*PASSAGE PROVIDED*
START
February 7, 2019 (LifeSiteNews) – This February 10th marks the 80th anniversary of the death of Pope Pius XI (Achille Ratti), who reigned on the throne of Peter from 1922 to 1939. Perhaps one should not be surprised in a world of rapid-fire texting that someone who began his pontificate a century ago would be largely forgotten. But Pius XI, whose resounding motto gives my article its title, deserves to be better known and warmly loved for his splendid encyclicals, which are full of fire, clarity, and courage. Indeed, these documents are a precious source for all ages, not merely for the tense interwar period in which this pope was called to serve the Church of Christ.

The future Pius XI came from a humble background and enjoyed the placid career of a scholar with a doctorate in theology who eventually served as head of the Vatican Library. His later successes as nuncio in Poland and archbishop of Milan made him a good choice for pope upon the death of Benedict XV.

It did not take long for the Church and the world to see the mettle of which this new pope was made. His inaugural encyclical Ubi Arcano Dei Consilio (1922) described the world situation after World War I with a spiritual penetration that no secular historian could equal, and proposed as the only cogent solution a serious appropriation of Catholic social doctrine. This insistence on implementing the Church’s social magisterium – this effort to articulate a genuinely Catholic alternative to spiraling socialism, feverish fascism, and cruel capitalism – was to occupy Pius XI in many of his more than 30 subsequent encyclicals. The old adage “the more things change, the more things stay the same” seems especially pertinent to the encyclicals of Pius XI. The faithful still face the same challenges about which he wrote, even if the “key” or “tempo” of the music has changed.
END
Source data:
START
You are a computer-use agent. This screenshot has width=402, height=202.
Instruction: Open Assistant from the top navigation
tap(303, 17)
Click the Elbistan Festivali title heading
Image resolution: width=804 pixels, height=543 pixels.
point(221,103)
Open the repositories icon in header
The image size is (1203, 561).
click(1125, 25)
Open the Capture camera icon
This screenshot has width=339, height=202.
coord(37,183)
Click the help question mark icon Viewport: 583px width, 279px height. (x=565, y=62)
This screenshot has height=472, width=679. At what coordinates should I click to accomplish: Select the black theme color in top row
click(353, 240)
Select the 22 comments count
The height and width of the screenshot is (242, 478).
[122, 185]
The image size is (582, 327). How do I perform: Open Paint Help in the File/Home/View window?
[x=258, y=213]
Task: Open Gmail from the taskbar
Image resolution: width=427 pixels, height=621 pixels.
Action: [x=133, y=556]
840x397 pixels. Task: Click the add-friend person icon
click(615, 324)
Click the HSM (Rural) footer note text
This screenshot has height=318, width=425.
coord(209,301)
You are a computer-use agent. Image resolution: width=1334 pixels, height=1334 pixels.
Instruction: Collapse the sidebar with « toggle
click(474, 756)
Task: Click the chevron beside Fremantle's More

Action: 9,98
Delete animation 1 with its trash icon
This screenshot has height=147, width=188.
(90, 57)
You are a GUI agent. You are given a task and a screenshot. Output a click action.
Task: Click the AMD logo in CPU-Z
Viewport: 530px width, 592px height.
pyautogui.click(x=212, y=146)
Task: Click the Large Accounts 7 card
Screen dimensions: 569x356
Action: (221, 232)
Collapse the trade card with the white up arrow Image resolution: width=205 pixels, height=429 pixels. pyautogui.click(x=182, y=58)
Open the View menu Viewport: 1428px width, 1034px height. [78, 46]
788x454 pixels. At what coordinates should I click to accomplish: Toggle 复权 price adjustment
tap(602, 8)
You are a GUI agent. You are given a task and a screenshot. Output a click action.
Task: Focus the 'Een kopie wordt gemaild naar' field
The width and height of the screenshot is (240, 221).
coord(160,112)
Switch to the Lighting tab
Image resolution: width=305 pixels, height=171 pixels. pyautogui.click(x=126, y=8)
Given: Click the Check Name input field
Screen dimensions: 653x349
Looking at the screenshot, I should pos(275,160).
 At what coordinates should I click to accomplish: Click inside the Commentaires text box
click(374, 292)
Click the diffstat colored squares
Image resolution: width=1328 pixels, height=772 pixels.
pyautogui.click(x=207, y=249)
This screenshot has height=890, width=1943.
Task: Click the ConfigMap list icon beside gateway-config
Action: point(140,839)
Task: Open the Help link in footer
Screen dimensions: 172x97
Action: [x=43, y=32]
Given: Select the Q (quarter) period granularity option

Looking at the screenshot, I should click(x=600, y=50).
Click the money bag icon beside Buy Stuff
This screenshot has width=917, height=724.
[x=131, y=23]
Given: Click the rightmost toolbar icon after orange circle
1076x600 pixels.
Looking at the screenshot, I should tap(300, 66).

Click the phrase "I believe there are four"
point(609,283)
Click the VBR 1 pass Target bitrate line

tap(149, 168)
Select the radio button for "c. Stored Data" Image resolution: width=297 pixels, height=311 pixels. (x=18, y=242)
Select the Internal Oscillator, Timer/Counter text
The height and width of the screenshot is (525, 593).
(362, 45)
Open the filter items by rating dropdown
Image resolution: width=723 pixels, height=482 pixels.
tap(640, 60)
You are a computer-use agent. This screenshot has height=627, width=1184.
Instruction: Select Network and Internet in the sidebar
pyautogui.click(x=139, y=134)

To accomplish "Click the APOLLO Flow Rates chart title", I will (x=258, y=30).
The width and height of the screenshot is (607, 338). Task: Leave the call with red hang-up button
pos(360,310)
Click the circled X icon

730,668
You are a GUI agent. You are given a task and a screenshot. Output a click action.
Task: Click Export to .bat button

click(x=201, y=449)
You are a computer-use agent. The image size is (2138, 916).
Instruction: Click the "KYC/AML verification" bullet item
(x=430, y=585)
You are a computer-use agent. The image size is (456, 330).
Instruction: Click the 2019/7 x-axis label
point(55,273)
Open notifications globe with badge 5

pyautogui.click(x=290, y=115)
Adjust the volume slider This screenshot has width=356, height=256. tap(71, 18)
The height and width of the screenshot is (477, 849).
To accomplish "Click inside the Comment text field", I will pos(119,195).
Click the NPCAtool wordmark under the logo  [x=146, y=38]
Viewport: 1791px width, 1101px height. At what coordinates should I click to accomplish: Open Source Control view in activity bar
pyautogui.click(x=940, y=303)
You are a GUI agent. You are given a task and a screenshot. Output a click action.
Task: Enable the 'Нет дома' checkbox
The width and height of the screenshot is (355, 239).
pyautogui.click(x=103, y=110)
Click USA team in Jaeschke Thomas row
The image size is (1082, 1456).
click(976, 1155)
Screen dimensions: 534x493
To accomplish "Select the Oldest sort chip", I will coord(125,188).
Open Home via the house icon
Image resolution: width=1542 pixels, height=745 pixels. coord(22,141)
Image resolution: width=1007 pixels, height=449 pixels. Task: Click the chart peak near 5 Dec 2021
END
*SET PROBLEM*
Rewrite the part of the article on Pope Pius XI starting at "It did not take" and ending at "music has changed.", replacing "mettle" with "resolve".

*THE REPLY*
It did not take long for the Church and the world to see the resolve of which this new pope was made. His inaugural encyclical Ubi Arcano Dei Consilio (1922) described the world situation after World War I with a spiritual penetration that no secular historian could equal, and proposed as the only cogent solution a serious appropriation of Catholic social doctrine. This insistence on implementing the Church’s social magisterium – this effort to articulate a genuinely Catholic alternative to spiraling socialism, feverish fascism, and cruel capitalism – was to occupy Pius XI in many of his more than 30 subsequent encyclicals. The old adage “the more things change, the more things stay the same” seems especially pertinent to the encyclicals of Pius XI. The faithful still face the same challenges about which he wrote, even if the “key” or “tempo” of the music has changed.